O Centro Nacional de Pesquisas Oncológicas da Espanha (CNIO) está analisando se o cientista Mariano Barbacid violou seu código de boas práticas ao não declarar um conflito de interesses em um artigo retratado pela Academia Nacional de Ciências dos EUA. O estudo, sobre uma terapia contra o câncer de pâncreas testada em camundongos, foi retirado porque os autores não declararam suas participações na Vega Oncotargets, empresa que comercializará a patente. Apesar de saber desde março, Barbacid não informou a Fundação Cris Cancer, que arrecadou 3,6 milhões de euros em doações.

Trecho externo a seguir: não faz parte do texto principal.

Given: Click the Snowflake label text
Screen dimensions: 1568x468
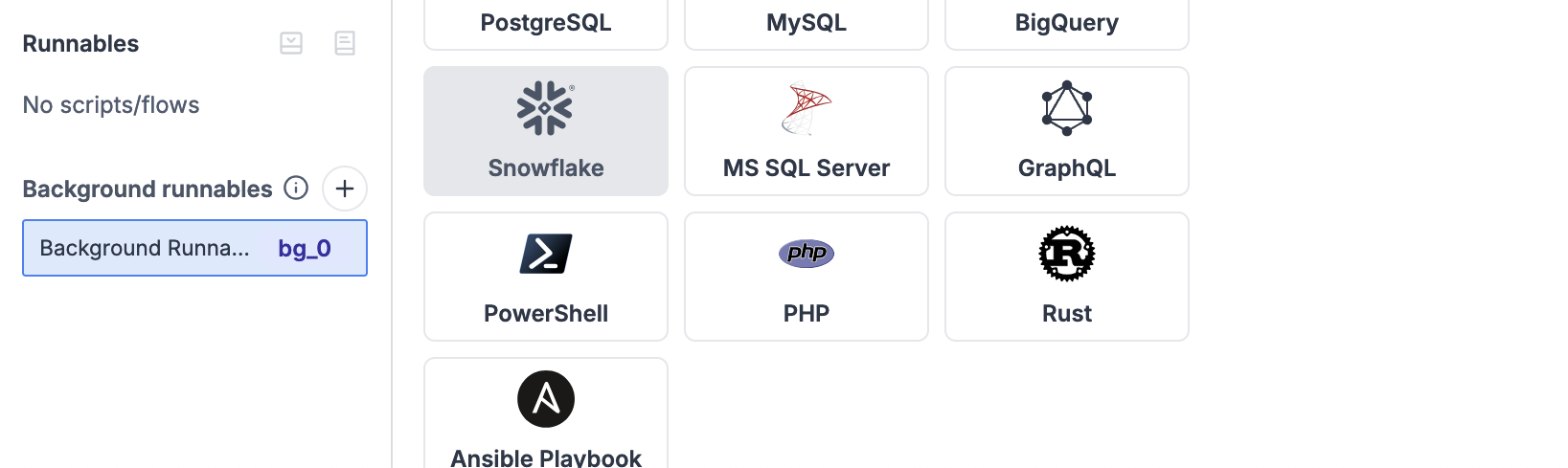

O Centro Nacional de Pesquisas Oncológicas da Espanha (CNIO), instituição de referência em pesquisa oncológica, está analisando o caso do cientista de renome Mariano Barbacid, seu diretor científico até 2011, após a retratação de um artigo da revista PNAS, da Academia Nacional de Ciências dos EUA.
Os autores, Barbacid, Carmen Guerra e Vasiliki Liaki, não declararam suas participações na Vega Oncotargets, fundada em abril de 2024 para desenvolver uma patente de uma terapia experimental que curou o câncer de pâncreas em 45 camundongos. Uma carta da PNAS datada de 12 de março notificou Barbacid sobre o conflito, mas a campanha de arrecadação de fundos da Fundação Cris Cancer continuou até terça-feira, levantando 3,685 milhões de euros sem mencionar a empresa privada.
O Artigo 5.2 do código de boas práticas do CNIO exige a declaração de conflitos de interesse reais ou potenciais antes de publicações. Fontes do centro afirmam que estão considerando medidas. A coautora Carmen Guerra chamou o caso de "problema administrativo" e afirmou que o conteúdo científico permanece válido; eles reenviaram o estudo.
O episódio coincide com uma investigação da Procuradoria Anticorrupção sobre um suposto desvio de 25 a 30 milhões de euros no CNIO, que envolve o ex-gestor Juan Arroyo, a quem Barbacid defendeu. A Vega Oncotargets enfrenta dificuldades financeiras e pode fechar sem financiamento.